Not so very long ago there were princes and noblemen who fought one another and exercised jurisdiction over their subjects and serfs. If any one at that day had told them that the time would come when they would be required to bring their quarrels before a judge, they would have declared that person a dreamer, a Utopian, or something worse. And now these great lords are compelled to appear before the judge, where all their former serfs stand on the same footing with them.

This change might be brought about also in the relations of the powers, and all the easier since it does not here concern two or three hundred princes and thousands of members of the high and lower nobility. We have to-day six great powers; and even these have united,—some in the Triple Alliance, the others in a friendly union; and all for the purpose of preserving peace.

Now then, only one further step is required. If these two groups unite, then the smaller states will join, and the free confederation of the European powers is accomplished.

After the session the participants in the Congress are conducted to the Millennial Exposition,—the “Historical Exposition,” ... a thousand years of Hungarian history, from the primitive simplicity of the semibarbarous time of Arpád down to the refined industry of the highly developed—let us say only quarter-barbarous—to-day.
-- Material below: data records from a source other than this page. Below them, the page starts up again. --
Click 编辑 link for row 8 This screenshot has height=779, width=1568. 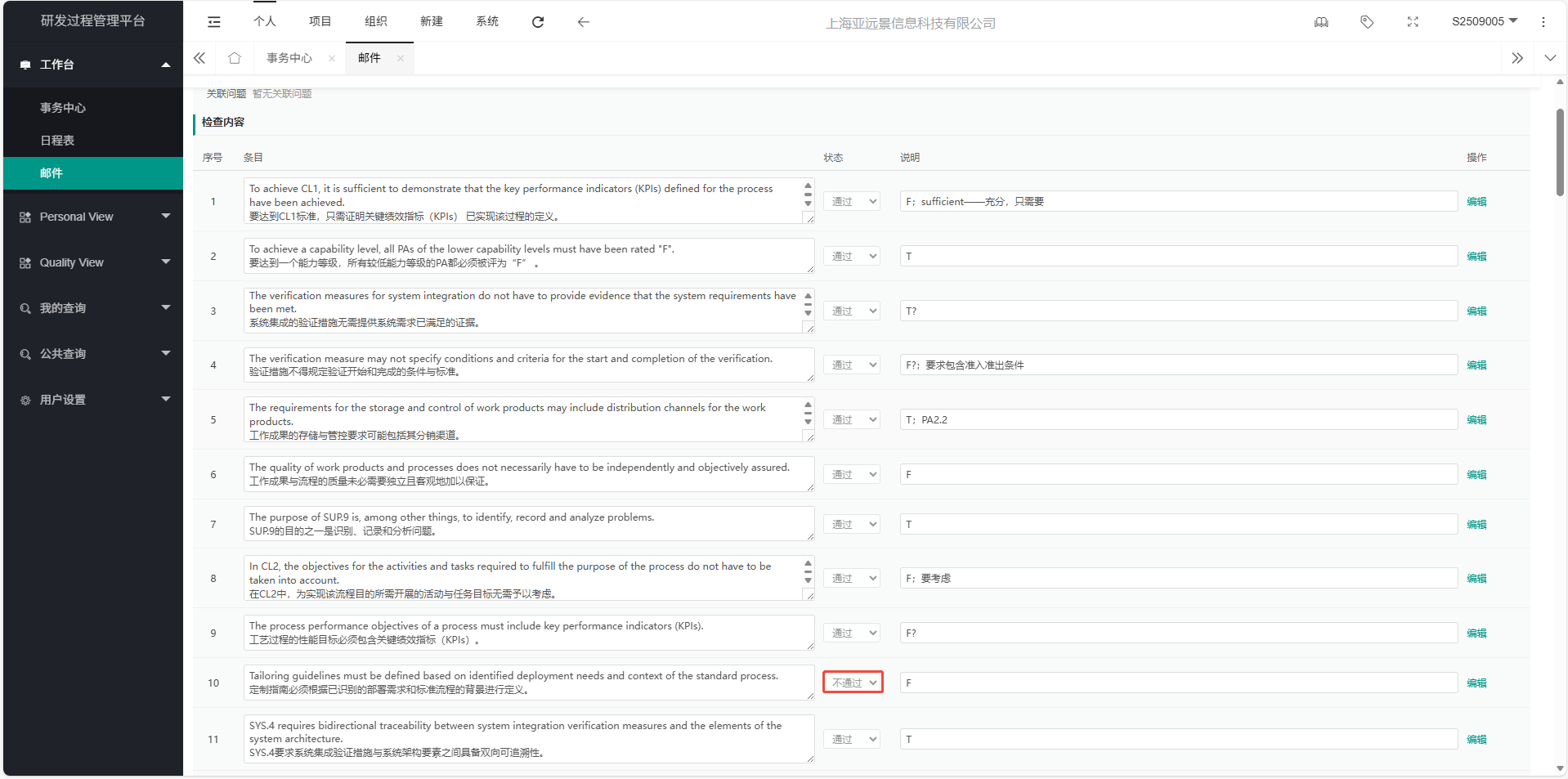tap(1476, 579)
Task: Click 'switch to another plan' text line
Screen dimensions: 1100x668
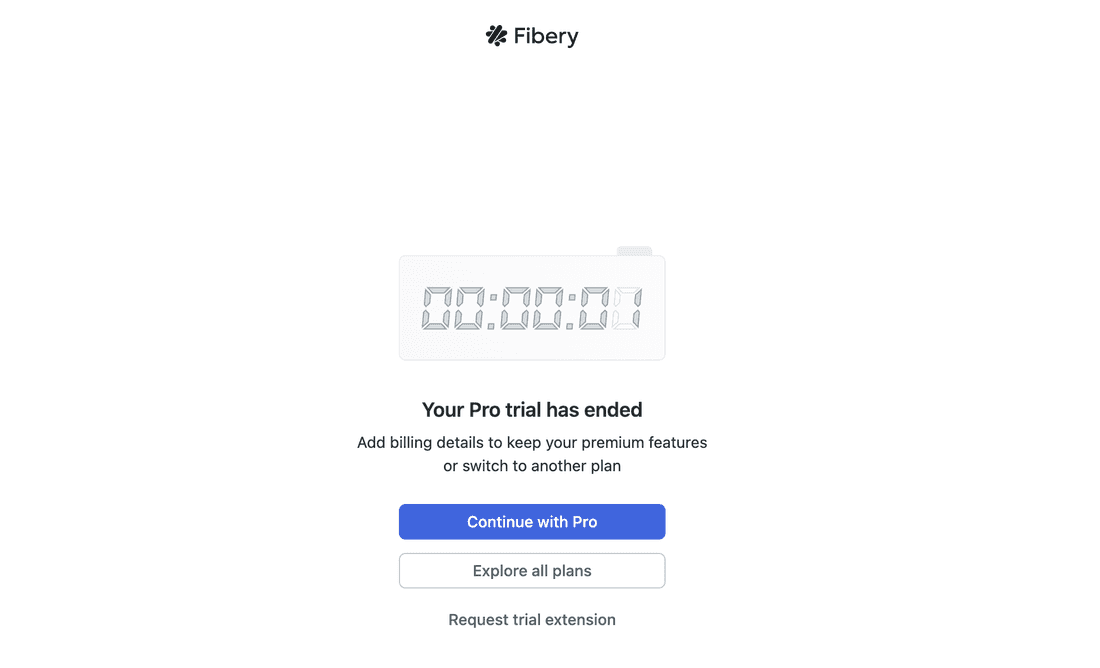Action: [x=531, y=464]
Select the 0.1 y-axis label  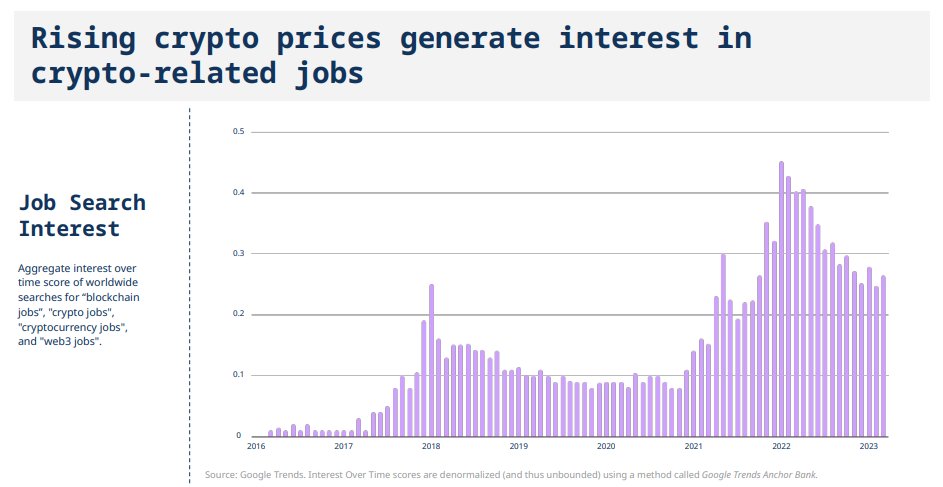239,375
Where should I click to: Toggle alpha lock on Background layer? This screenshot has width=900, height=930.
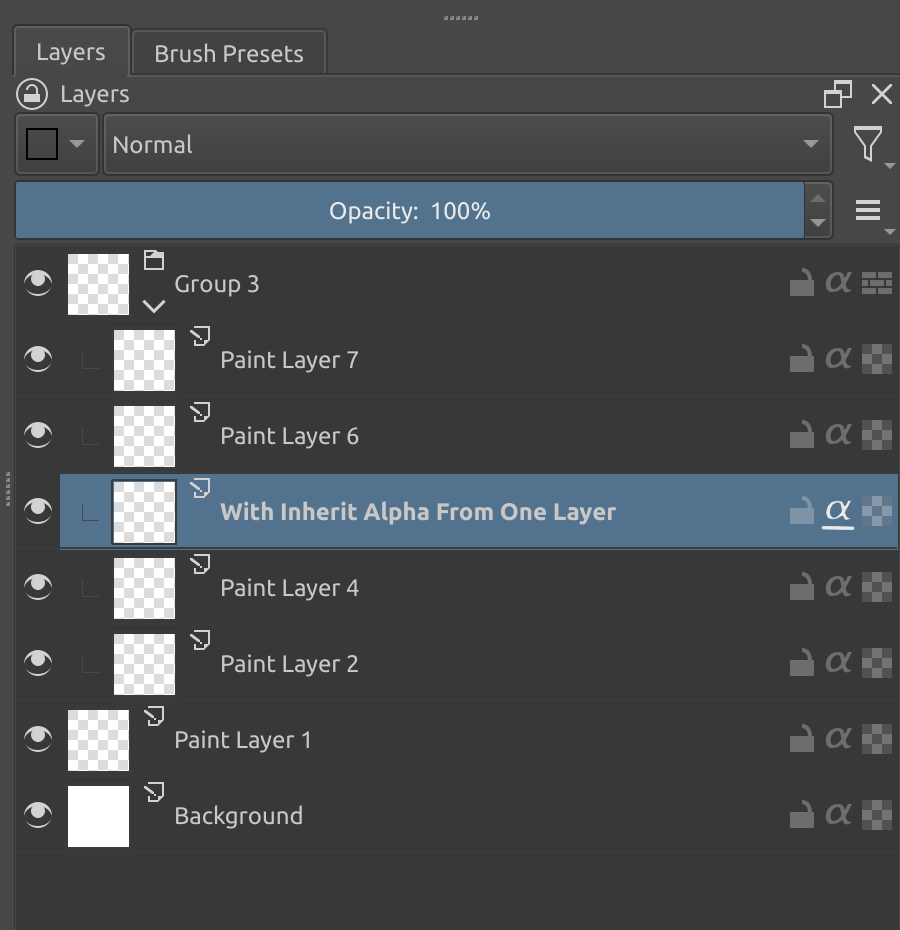tap(877, 816)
And if another thousand years pass by and again an exposition illustrates the course of development, will the little medals with the word pax on them, such as we all have attached to our clothes as tokens, at that time be found perchance among the articles of apparel?

In the evening a garden party in Oes-Budavar. Everywhere at the appearance of the troops of peace ring forth from the densely encircling public hearty shouts of Éljen!

September 18. An interesting session. Élie Ducommun reads the report about the events of the past year. In the first place the progress of arbitration and the other successes and labors of the League; then a survey of the military events in Egypt, Abyssinia, Cuba, and Madagascar; finally, the latest events in Turkey. “Whoever may have been the originators of the atrocities, every civilized man must condemn them, just as he must condemn those who permitted the atrocities.”[10]

James Capper, the sympathetic Englishman with the white, apostolic head, with the hearty, ringing voice, gets the floor. “The report of the Central Bureau,” he says, “shows so clearly the absurdity of the so-called armed peace.... What! The many armies, the terrible engines of destruction, are for the purpose of furnishing and maintaining peace, are they? and yet six million soldiers have not sufficed to prevent the infamies that have been taking place in the Orient! We should not look idly on while brigands trample down a whole nation! If I see in the street a child attacked by villains, I consider it my duty to interfere with both fists in defense of the one attacked, and if in the struggle I should have to lose my life, I would do it willingly!” Loud applause. We all feel it would be a legitimate use of force to protect the persecuted against force.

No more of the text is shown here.